Argentine journalist (1968–2011)

Daniela Castelo (Buenos Aires, 8 October 1968 – Buenos Aires, 2 February 2011) was an Argentine journalist, eldest daughter of Adolfo Castelo (1940–2004). She attended secondary school in the Liceo Nacional 9 in Buenos Aires. She graduated in psychology at the University of Buenos Aires Faculty of Psychology.

In 1987 she started to work as producer of La Noticia Rebelde, a historic program directed by her father. In 1989 she signed a contract with América 2 as producer of the program Crema Americana, presented by Juan Castro, Pato Galván and Ari Paluch.

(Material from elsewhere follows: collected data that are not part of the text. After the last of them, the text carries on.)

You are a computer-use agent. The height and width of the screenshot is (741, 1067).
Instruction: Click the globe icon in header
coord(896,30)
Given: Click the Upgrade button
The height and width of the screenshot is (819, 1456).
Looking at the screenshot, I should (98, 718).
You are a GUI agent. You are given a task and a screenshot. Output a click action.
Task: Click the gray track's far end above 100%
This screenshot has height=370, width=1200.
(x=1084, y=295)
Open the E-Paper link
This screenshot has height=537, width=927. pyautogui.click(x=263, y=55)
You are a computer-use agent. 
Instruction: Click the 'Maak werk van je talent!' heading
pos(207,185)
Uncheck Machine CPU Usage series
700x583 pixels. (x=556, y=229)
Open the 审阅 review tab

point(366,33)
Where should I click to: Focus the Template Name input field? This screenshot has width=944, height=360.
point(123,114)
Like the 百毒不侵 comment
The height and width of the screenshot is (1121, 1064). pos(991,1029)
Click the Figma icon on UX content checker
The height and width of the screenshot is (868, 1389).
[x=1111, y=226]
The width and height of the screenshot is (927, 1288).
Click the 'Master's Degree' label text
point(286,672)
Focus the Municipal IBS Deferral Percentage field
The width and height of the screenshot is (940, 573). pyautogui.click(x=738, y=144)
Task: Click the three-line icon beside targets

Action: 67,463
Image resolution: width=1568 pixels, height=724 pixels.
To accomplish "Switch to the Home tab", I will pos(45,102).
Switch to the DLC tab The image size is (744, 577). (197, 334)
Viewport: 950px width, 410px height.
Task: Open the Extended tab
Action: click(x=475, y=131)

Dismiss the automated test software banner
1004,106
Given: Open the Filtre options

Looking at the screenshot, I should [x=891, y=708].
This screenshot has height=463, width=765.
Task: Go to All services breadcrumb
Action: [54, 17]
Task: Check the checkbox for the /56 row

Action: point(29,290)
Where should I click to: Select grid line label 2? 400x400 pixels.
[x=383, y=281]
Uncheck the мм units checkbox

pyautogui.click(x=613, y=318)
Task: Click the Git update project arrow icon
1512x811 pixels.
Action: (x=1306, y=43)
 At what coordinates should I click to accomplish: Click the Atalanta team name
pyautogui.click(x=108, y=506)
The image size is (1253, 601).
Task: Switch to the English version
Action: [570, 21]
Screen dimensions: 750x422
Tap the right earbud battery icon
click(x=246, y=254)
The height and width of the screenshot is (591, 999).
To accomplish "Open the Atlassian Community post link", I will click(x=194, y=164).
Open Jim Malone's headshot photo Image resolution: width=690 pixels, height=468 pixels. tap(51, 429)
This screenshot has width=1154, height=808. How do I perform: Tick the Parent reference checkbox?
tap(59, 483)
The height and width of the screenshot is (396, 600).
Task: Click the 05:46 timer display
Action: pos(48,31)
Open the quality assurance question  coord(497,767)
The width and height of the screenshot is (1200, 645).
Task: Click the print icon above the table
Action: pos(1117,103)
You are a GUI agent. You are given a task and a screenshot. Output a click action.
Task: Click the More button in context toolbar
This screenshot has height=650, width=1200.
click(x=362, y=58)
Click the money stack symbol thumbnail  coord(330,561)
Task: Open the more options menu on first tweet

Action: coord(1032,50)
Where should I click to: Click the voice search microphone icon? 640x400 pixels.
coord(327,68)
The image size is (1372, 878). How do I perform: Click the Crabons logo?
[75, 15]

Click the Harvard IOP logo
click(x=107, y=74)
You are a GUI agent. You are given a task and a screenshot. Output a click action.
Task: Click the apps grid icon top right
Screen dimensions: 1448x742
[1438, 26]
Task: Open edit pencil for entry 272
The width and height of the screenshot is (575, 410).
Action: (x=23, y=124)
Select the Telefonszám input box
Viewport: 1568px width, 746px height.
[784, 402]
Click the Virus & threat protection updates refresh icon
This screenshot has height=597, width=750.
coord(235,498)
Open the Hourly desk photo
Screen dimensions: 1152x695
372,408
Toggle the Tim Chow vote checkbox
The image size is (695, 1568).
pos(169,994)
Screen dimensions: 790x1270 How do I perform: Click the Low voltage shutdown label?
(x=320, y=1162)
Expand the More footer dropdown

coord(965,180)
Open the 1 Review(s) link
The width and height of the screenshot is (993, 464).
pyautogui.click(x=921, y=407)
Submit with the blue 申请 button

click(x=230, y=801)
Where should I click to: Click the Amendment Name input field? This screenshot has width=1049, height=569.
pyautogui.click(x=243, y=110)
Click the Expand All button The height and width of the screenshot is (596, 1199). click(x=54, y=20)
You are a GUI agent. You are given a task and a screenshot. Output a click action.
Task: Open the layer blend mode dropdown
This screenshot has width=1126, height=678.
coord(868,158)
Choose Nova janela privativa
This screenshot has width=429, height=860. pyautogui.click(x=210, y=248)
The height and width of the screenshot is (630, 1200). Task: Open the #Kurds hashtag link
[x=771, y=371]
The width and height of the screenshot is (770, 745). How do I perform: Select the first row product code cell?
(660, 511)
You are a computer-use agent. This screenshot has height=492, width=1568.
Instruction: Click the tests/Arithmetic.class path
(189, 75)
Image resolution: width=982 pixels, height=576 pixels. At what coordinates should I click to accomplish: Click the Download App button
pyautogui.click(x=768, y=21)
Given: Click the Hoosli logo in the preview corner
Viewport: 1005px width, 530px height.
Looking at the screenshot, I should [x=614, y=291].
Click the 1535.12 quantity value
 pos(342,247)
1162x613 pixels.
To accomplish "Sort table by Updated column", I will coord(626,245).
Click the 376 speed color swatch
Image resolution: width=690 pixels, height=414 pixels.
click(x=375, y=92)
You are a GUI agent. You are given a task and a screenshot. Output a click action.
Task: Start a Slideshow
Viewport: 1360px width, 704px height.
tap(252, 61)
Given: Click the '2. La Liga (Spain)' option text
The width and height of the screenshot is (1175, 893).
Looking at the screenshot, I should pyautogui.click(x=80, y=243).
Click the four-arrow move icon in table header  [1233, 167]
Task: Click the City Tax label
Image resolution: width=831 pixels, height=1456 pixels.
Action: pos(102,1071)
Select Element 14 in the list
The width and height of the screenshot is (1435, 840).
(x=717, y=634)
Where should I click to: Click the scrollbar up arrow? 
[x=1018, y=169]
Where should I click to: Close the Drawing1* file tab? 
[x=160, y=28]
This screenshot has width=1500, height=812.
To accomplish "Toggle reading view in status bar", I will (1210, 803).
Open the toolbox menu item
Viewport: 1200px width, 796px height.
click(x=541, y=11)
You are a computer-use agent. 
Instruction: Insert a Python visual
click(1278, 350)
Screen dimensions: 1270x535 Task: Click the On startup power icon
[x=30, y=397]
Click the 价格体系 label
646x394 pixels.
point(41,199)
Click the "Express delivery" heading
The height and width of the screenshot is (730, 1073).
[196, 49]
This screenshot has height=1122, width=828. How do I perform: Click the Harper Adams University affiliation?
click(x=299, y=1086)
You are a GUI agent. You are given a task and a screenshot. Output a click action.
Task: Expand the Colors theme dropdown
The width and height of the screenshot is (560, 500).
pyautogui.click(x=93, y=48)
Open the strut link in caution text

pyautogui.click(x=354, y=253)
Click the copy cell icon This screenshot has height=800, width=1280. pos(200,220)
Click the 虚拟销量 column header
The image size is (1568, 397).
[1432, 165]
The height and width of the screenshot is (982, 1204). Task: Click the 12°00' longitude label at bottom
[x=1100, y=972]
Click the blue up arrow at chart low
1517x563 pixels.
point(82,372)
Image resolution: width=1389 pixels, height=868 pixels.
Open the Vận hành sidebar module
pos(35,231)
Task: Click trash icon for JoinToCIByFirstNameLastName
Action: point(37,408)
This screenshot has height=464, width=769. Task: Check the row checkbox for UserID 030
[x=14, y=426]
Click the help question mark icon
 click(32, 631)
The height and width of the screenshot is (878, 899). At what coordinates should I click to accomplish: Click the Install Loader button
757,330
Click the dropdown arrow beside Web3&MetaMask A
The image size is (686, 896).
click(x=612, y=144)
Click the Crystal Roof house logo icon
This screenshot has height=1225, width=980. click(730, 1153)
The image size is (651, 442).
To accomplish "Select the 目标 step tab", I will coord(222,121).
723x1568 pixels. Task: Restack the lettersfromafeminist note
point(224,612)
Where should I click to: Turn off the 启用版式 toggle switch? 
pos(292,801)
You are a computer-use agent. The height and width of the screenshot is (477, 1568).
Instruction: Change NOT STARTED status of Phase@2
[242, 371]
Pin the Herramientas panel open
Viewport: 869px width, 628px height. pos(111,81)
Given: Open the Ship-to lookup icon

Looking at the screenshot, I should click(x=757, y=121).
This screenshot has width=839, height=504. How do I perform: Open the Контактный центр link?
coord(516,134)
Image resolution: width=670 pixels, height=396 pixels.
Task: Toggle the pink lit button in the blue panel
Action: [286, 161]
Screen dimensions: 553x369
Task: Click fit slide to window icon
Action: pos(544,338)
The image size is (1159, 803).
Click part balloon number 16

She worked for the first time in radio with her father in the program Uno por semana on Radio Continental.

In April 2008, with the collaboration of her sister Carla Castelo and the journalist Jorge Bernárdez, she presented No se lo digas a nadie, a media analysis program on Radio Nacional, on Mondays from 0:30 to 2:00. Beginning in July 2010, she ran the program Prófugos de la noticia in Nacional Rock FM 93.7 from Monday to Friday from 17:00 to 19:00.

In November 2010 she submitted for publication a biography of her father written with her sister Carla.

On the evening of 2 February 2011, Daniela suffered a cerebral aneurysm and was admitted to the emergency room at the clinic Bazterrica in Buenos Aires, where she suffered a cardiac arrest and died.